The Gigapxl Project is all about taking Ultra High Resolution (upto 4 gigapixels = 4000 Megapixels = 4 billion pixels) and Large Format Photography. The Project’s near-term goal is to compile a coast-to-coast Portrait of America; photographing her cities, parks and monuments in exquisite detail. A longer term goal is to create a world-wide archive of vanishing cultural and archaeological sites. Team members include Graham Flint, Catherine Aves and Michael T. Jones.
The Gigapxl camera captures single exposures on film with enough resolvable detail to support scanning at resolutions up to four billion pixels. Single gigapixel images are slightly larger than 44,000 x 22,000 pixels in size and four-gigapixel images are twice as wide and twice as high at 88,000 x 44,000 pixels. A 4000-megapixel print has dimensions of 10 feet by 20 feet. A four billion pixel, uncompressed, 16-bit per component image is a 24 gigabyte data file!

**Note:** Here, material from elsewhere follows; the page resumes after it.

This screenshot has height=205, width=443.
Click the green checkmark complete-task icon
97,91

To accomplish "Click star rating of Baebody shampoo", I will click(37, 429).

Check out the growing Image gallery of the Gigapxl project. You can download high resolution wallpapers upto 1920 pxl from the gallery. All images are copyright protected by The Gigapxl Project and its photographers and any reuse or reproduction, in any medium, other than for personal viewing and sharing is prohibited.
The Gigapxl Project started in the fall of 2000, and the attempt is on to assemble an ultra-high-resolution portrait of America. Over 1200 images have been snapped. Keep tracking it.